## [EXERCISE TEXT]
..........

Τρίτη 24 Αυγούστου 2010

ADJUVANT CHEMOTHERPY HELPFUL IN HIGH RISK BLADDER CANCER

NEW YORK (Reuters Health) Aug 13 - Adjuvant chemotherapy (AC) after radical cystectomy will benefit the highest risk bladder cancer patients, according to a retrospective analysis of data on nearly 4,000 patients at 11 centers.

While existing evidence has suggested a survival advantage with post-surgery chemotherapy, Dr. Colin Dinney of the M.D. Anderson Cancer Center in Houston and his colleagues write, methodological issues and small sample size have made it difficult to draw conclusions from this research.

"As a result, the routine use of AC for patients undergoing radical cystectomy has not gained widespread acceptance," Dr. Dinney and his team note in a July 22 online paper in Clinical Cancer Research.

To get a better sense of the potential benefit of adjuvant chemotherapy in routine clinical practice, the researchers gathered data on 3,947 patients treated for transitional cell carcinoma of the bladder from 1979 to 2008, 932 of whom received off-protocol adjuvant chemotherapy. All had undergone radical cystectomy with lymphadenectomy, and none received neoadjuvant chemotherapy.

The researchers used a shared-frailty survival model to reduce bias due to differences between centers.

Median follow-up was 32 months, with median overall survival of 6.6 years. The median cancer-specific survival wasn't reached.

For the entire cohort, five and 10-year cancer-specific survival estimates were 66.7% and 60.3%, respectively, while recurrence-free survival estimates were 59.2% at five years and 55.3% at 10 years.

Multivariate analysis showed improved survival in patients given adjuvant chemotherapy, but the benefit was greatest for the highest risk patients. Overall, the hazard ratio for survival with adjuvant chemotherapy was 0.83, while it was 0.75 for the patients in the highest risk quintile.

Dr. Dinney and his team also found significant associations with survival for pathologic stage, gender, lymphovascular invasion, status of surgical margins, adjuvant radiation, and nodal status.

..........

## [WORK INSTRUCTION 1]
Answer these questions from the bladder cancer article:
(a) How many centers supplied the patient data?
(b) What was the median follow-up?
(c) What was the hazard ratio for survival with adjuvant chemotherapy in the highest risk quintile?
## [WORK INSTRUCTION 2]
Repeat word for word the part of the bladder cancer article that opens with the words containing "NEW YORK (Reuters" and closes with "at 11 centers.".
## [WORK INSTRUCTION 3]
Pick up the article on adjuvant chemotherapy for bladder cancer after its last sentence and write what comes next.
You will not need the records to do any of the work here.

Pixel coordinate grounding data:
..........

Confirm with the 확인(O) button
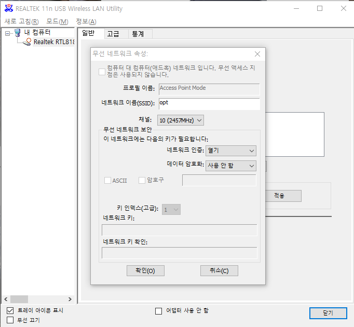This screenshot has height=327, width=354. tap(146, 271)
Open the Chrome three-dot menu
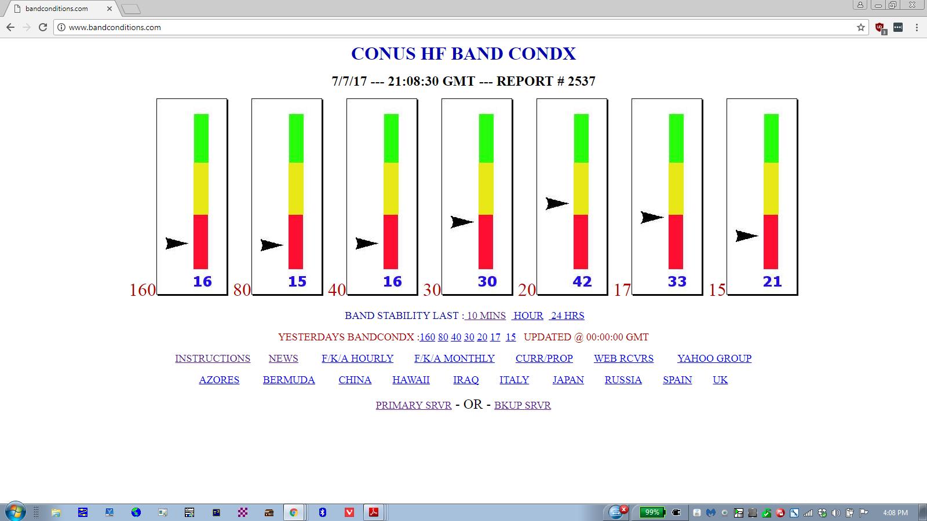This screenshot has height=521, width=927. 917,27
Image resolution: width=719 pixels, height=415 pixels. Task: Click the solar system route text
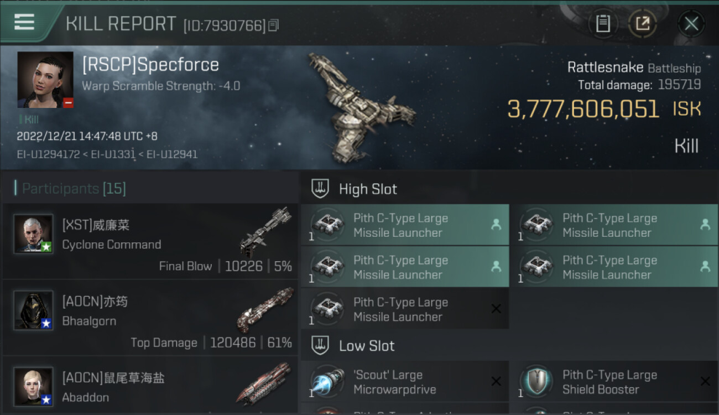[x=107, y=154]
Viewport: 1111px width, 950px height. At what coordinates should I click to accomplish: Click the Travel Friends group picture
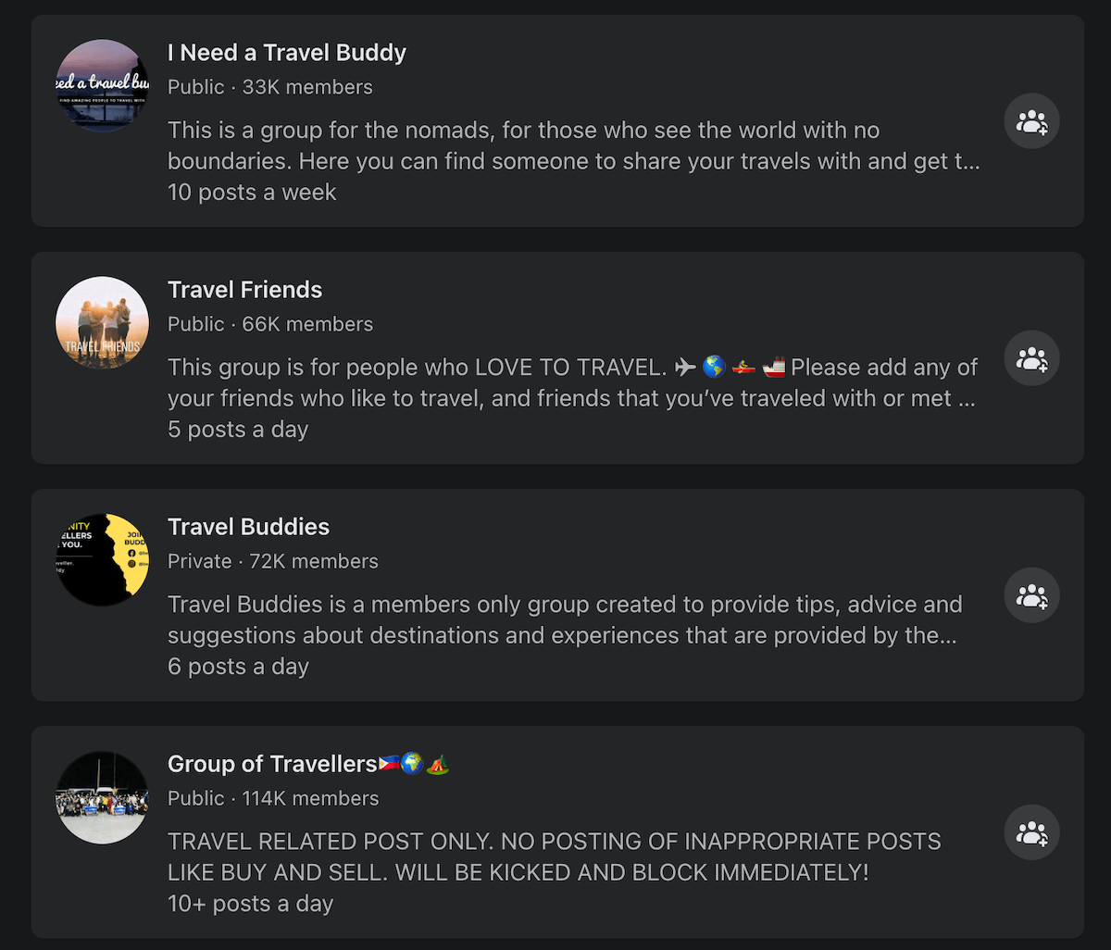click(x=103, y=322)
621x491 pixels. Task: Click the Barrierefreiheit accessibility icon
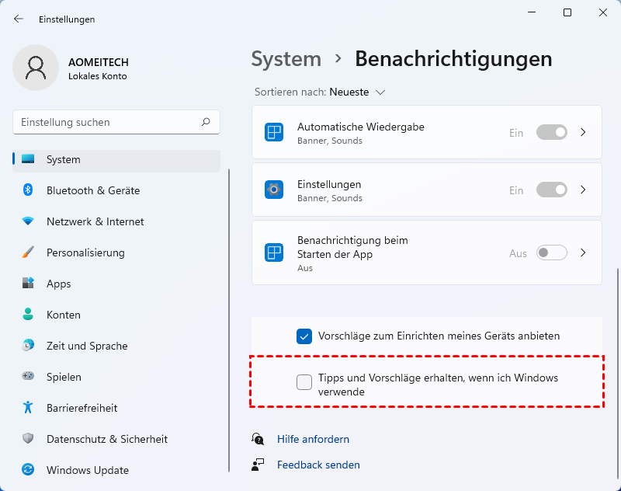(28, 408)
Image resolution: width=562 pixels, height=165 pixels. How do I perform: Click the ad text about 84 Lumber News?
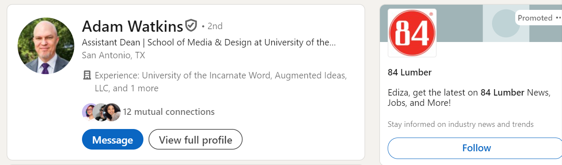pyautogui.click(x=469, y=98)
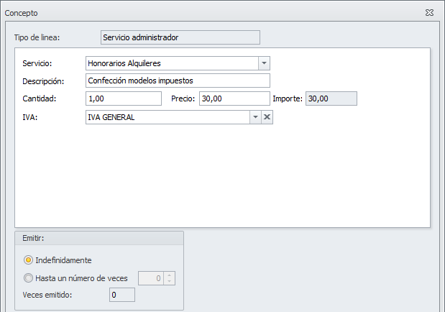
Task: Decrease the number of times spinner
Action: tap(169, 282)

..........

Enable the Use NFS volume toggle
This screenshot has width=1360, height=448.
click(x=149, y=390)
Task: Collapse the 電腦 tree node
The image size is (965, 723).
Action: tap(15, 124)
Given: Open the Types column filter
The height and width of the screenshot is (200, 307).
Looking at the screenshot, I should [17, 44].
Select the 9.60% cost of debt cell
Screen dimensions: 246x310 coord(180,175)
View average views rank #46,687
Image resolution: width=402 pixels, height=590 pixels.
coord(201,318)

..........

## [EXERCISE ANSWER 1]
(a) 11 centers
(b) 32 months
(c) 0.75

## [EXERCISE ANSWER 2]
NEW YORK (Reuters Health) Aug 13 - Adjuvant chemotherapy (AC) after radical cystectomy will benefit the highest risk bladder cancer patients, according to a retrospective analysis of data on nearly 4,000 patients at 11 centers.

## [EXERCISE ANSWER 3]
Five-year disease-specific survival was 94.2% among patients in the first quintile of risk, based on cancer-specific survival probability, and 81.3% for patients in the second quintile. Thus, for patients at the lowest risk of death, chemotherapy actually decreased survival (HR 6.21 for the first quintile, HR 2.20 for the second quintile, P<0.001). There was no association between chemotherapy and survival in the third and fourth quintiles.

But for patients in the top quintile, whose probability of disease-specific survival at five years was 32.8%, adjuvant chemotherapy had a significant benefit (HR 0.75, P = 0.002). For patients in this quintile, the median survival was 25 weeks with chemotherapy and 19 weeks without it.

While the results don't rule out benefits of adjuvant chemotherapy for a subgroup of patients with less advanced disease, the researchers say their findings "do not support routine administration of AC to patients with pathologic T2, node-negative disease, but we recognize that a benefit from AC for this subgroup of patients may require a larger number of patients and events."

In the meantime, Dr. Dinney and his team conclude, "Selective administration in patients at the highest risk for disease progression such as those with advanced pathologic stage and nodal involvement may optimize the therapeutic benefit of AC."